▶ [Short problem]: Update the data from the line with "The image size is (1033, 985)." up to and including the line with "Click the 2D", replacing "toolbar button" with "toolbar icon" and keeping everything else the same.

▶ [Provided data]:
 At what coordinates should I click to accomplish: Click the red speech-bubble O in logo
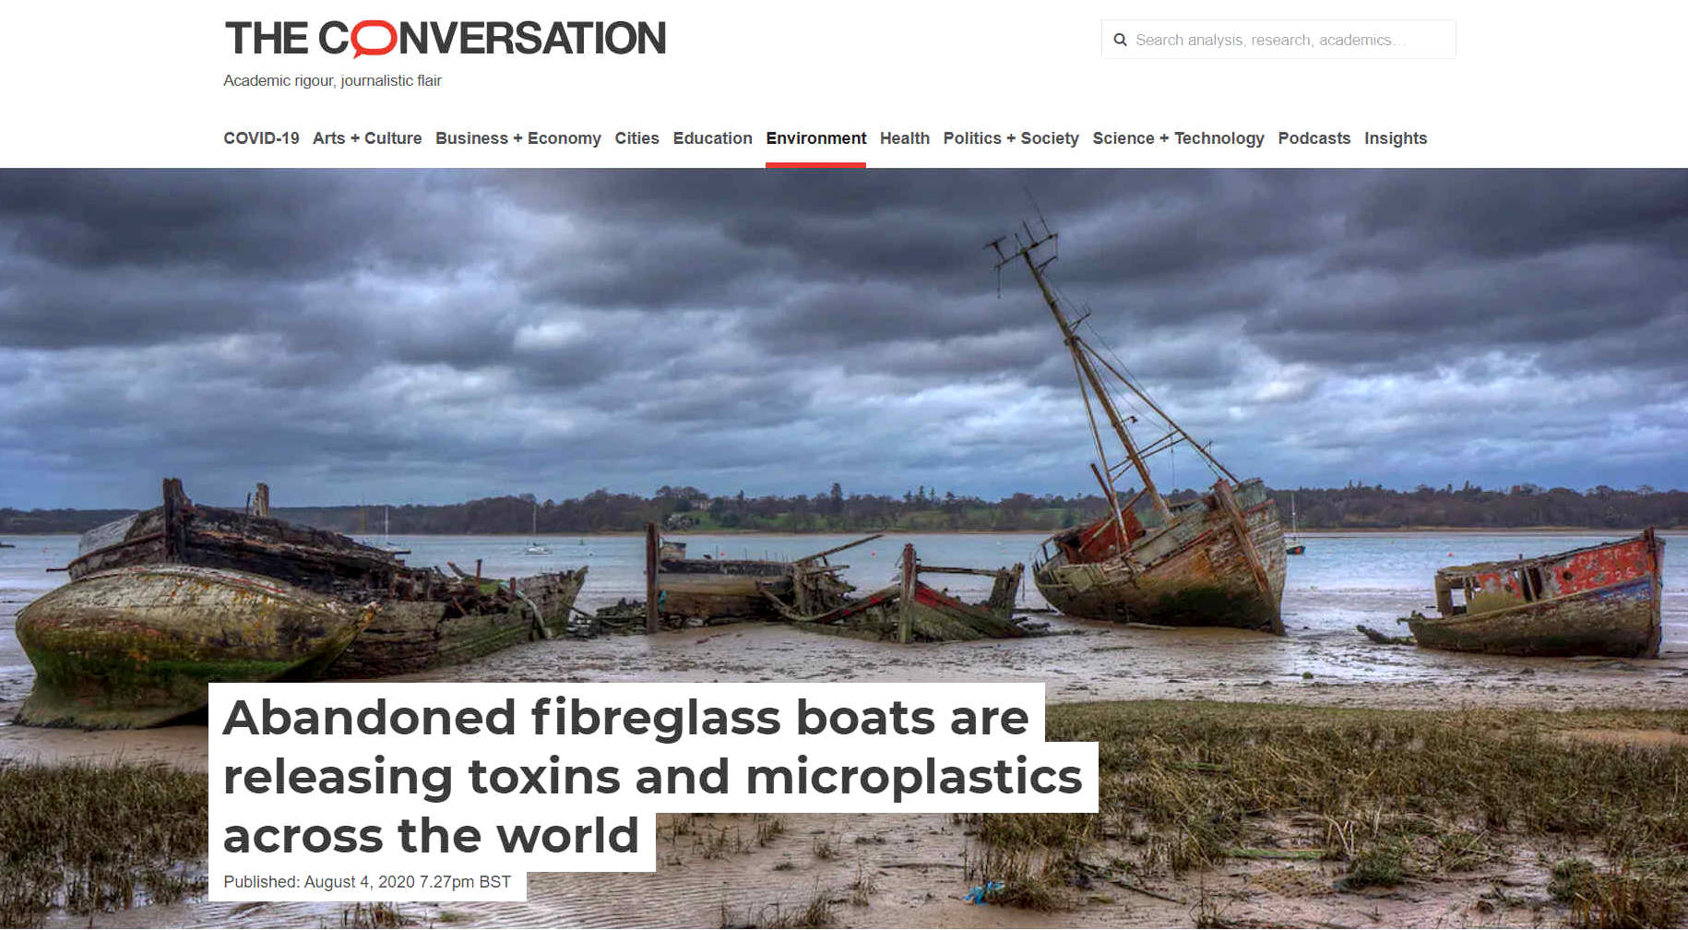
---
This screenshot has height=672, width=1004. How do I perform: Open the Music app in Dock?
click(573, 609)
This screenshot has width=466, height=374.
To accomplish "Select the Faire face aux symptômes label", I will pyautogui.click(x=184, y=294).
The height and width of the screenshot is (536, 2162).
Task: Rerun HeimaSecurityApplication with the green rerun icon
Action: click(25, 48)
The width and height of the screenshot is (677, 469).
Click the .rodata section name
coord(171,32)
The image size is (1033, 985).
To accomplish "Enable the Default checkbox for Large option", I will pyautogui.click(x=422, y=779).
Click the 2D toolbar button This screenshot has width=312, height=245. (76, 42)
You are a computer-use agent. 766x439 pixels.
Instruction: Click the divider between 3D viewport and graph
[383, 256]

▶ [Result of the exercise]:
The image size is (1033, 985).
To accomplish "Enable the Default checkbox for Large option", I will pyautogui.click(x=422, y=779).
Click the 2D toolbar icon This screenshot has width=312, height=245. (76, 42)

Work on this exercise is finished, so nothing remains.